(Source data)
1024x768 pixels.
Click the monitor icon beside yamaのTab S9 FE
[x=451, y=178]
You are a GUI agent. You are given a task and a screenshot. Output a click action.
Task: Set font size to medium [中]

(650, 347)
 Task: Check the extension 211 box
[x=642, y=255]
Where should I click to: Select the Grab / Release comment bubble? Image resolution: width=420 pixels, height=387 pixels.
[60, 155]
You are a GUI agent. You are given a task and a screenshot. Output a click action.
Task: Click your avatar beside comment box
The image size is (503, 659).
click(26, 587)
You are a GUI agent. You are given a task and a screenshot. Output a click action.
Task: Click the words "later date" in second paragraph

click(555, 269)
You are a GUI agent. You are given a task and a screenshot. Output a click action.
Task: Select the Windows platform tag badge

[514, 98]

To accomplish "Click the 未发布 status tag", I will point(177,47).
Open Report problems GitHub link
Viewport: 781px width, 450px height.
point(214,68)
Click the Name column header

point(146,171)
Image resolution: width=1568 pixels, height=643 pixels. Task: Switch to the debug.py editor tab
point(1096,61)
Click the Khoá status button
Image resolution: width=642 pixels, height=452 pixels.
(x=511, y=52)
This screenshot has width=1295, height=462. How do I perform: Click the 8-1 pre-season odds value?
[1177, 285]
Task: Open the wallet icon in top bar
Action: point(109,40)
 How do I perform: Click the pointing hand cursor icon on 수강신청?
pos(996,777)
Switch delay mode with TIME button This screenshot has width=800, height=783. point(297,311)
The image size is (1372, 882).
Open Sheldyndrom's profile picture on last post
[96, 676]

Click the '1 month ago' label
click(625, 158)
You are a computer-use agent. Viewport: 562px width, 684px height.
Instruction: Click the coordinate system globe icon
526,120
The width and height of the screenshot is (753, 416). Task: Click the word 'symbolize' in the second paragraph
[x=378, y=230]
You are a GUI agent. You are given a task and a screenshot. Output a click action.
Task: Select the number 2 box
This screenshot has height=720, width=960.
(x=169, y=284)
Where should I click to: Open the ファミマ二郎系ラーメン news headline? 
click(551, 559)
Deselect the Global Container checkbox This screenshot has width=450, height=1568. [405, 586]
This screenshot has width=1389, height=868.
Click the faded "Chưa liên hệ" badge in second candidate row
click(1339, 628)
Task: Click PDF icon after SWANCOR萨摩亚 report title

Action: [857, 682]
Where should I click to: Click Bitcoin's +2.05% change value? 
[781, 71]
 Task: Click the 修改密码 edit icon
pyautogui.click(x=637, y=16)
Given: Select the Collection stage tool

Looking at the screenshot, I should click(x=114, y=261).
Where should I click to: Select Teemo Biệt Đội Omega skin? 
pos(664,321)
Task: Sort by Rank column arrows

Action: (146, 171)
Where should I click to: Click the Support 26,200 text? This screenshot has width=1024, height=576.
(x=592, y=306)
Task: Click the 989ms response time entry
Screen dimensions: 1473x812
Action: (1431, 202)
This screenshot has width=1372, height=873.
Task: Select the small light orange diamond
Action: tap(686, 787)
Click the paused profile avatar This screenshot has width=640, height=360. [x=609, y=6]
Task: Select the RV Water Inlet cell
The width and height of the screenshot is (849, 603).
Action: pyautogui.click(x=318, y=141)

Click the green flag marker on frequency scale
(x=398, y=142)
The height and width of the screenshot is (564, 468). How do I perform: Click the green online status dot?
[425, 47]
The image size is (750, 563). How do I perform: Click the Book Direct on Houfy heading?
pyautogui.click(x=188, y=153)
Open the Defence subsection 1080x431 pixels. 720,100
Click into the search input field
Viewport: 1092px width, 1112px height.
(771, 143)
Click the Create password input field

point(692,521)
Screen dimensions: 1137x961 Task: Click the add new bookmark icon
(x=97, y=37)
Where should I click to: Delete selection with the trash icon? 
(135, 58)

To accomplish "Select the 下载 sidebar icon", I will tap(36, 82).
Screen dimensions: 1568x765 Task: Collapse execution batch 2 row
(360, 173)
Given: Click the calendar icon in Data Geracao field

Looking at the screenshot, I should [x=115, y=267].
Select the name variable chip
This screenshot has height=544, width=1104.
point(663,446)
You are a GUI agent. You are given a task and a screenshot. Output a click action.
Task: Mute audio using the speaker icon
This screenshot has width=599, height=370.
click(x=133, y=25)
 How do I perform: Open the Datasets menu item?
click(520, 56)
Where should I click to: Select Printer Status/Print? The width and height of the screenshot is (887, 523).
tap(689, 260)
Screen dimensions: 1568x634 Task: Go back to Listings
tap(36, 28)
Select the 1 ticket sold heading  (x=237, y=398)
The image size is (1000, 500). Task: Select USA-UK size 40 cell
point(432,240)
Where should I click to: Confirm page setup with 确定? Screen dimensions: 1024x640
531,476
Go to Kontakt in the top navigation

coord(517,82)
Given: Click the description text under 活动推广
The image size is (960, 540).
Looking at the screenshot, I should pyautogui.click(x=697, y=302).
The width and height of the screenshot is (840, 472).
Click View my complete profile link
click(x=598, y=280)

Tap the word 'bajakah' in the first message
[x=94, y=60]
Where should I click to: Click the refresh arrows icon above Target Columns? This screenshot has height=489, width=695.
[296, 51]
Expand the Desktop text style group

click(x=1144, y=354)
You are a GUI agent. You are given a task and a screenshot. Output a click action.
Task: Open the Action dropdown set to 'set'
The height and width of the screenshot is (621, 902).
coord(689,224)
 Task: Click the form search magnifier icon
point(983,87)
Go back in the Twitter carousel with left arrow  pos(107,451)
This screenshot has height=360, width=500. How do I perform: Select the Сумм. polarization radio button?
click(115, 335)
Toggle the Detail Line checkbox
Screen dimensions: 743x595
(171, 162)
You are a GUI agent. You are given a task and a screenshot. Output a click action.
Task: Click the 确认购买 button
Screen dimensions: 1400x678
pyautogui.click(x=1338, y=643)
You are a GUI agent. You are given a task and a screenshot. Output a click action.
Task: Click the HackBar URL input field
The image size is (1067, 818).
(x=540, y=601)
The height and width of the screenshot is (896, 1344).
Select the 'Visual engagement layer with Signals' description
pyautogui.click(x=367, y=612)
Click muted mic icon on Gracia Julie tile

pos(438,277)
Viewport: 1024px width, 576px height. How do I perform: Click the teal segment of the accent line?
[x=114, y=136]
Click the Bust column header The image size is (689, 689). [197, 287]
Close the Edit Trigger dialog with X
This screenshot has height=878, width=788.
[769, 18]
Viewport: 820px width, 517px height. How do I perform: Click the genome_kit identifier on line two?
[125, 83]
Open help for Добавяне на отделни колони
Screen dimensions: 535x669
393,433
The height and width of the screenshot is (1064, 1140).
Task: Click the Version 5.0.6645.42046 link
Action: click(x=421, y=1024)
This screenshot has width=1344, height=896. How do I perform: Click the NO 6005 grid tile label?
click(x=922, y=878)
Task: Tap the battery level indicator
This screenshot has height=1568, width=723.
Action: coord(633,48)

About this exercise:
Collect the complete line wherever the string "avatar" appears in the records.

Exercise answer:
Task: Click your avatar beside comment box
Click the paused profile avatar This screenshot has width=640, height=360. [x=609, y=6]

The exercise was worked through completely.